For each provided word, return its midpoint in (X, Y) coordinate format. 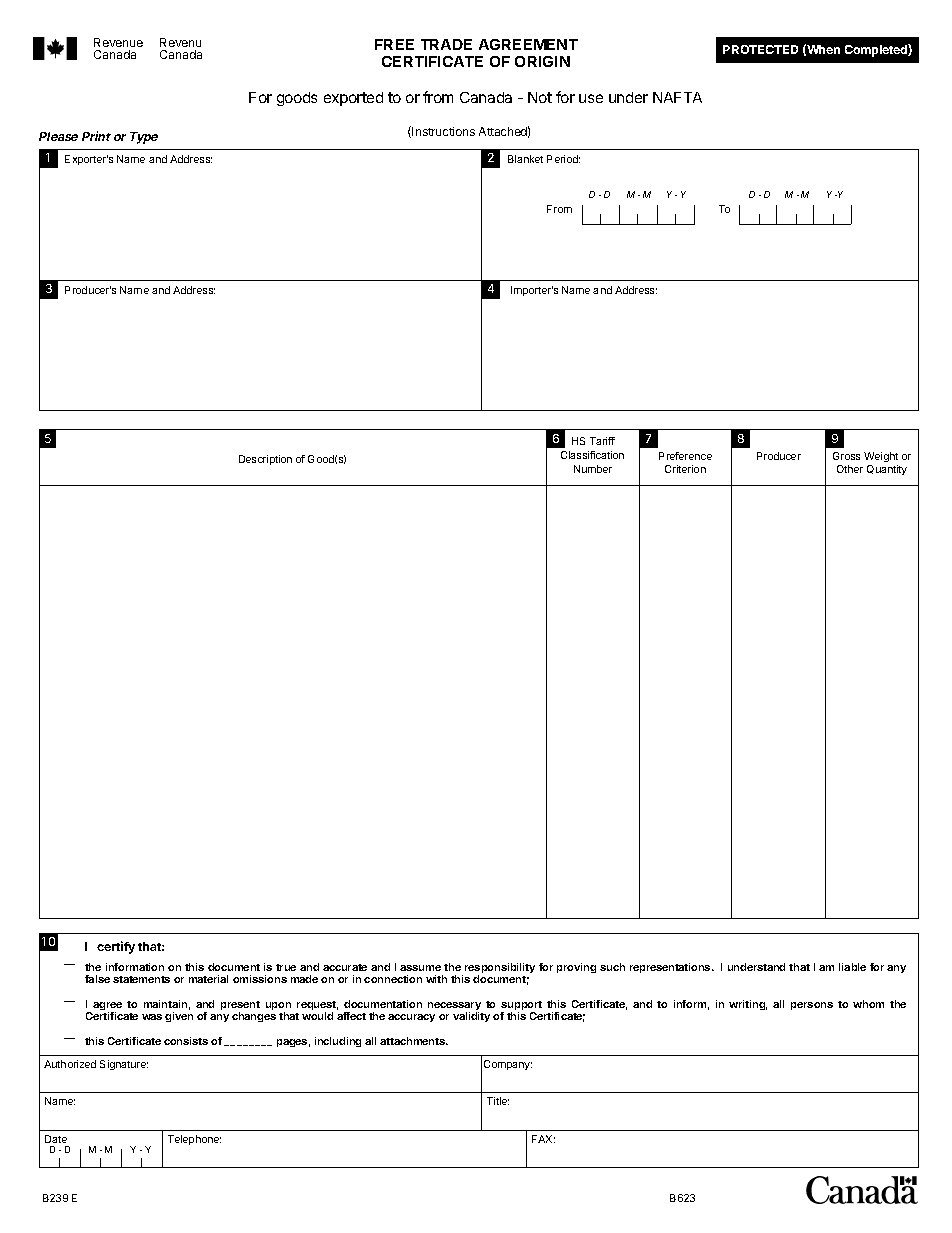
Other (850, 469)
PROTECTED (760, 49)
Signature (124, 1065)
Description (265, 460)
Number (593, 469)
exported (353, 99)
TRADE (446, 44)
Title (498, 1101)
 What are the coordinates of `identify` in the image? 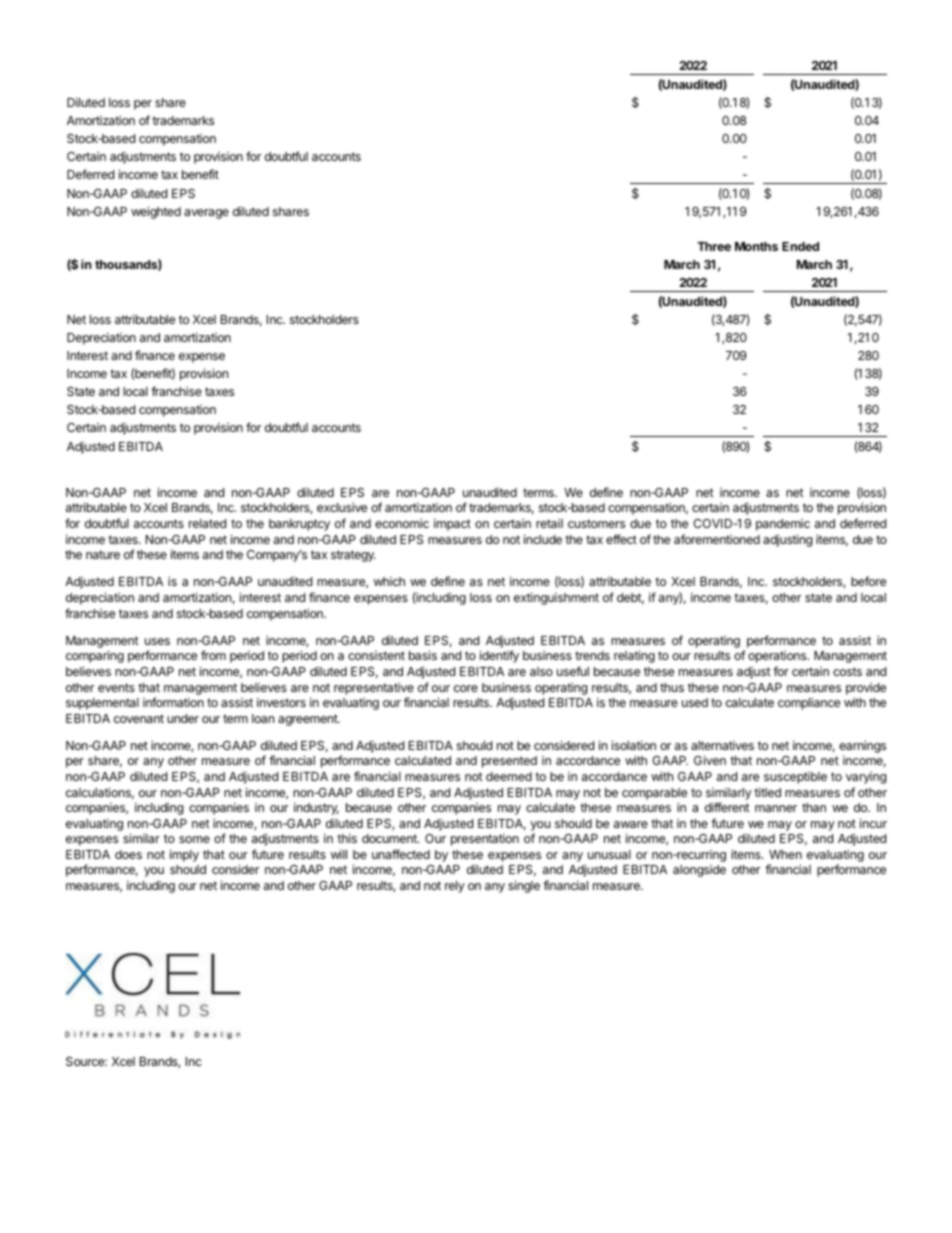 It's located at (499, 656).
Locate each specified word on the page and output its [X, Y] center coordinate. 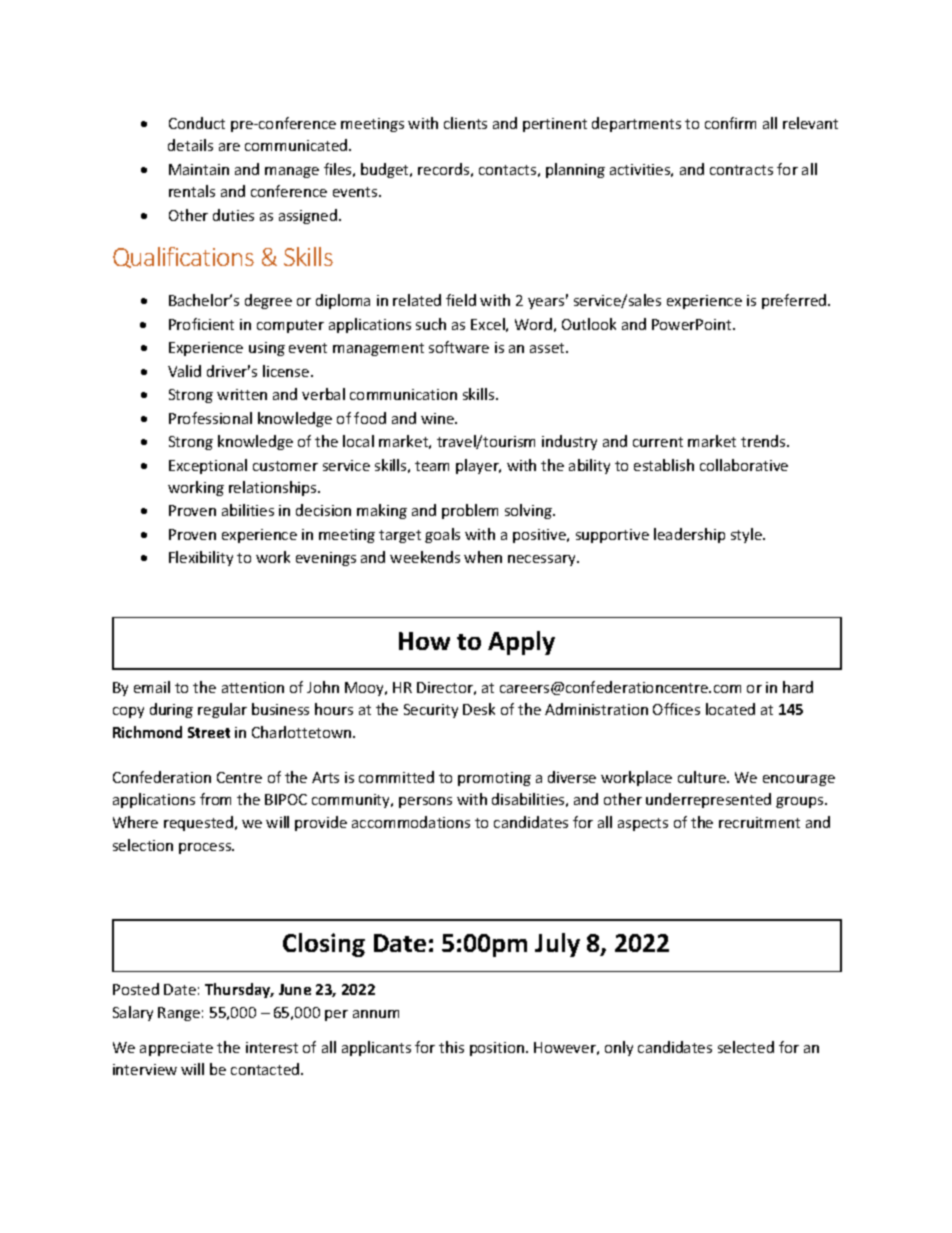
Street [209, 732]
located [730, 709]
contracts [741, 170]
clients [465, 123]
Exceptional [208, 466]
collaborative [744, 465]
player [478, 466]
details [190, 145]
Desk [479, 709]
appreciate [176, 1049]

_What is expected_:
Reproduce the records verbatim, starting at the line that contains "contracts [741, 170]" and continuing through the final line of the records, with both of those lines included.

_Written answer_:
contracts [741, 170]
clients [465, 123]
Exceptional [208, 466]
collaborative [744, 465]
player [478, 466]
details [190, 145]
Desk [479, 709]
appreciate [176, 1049]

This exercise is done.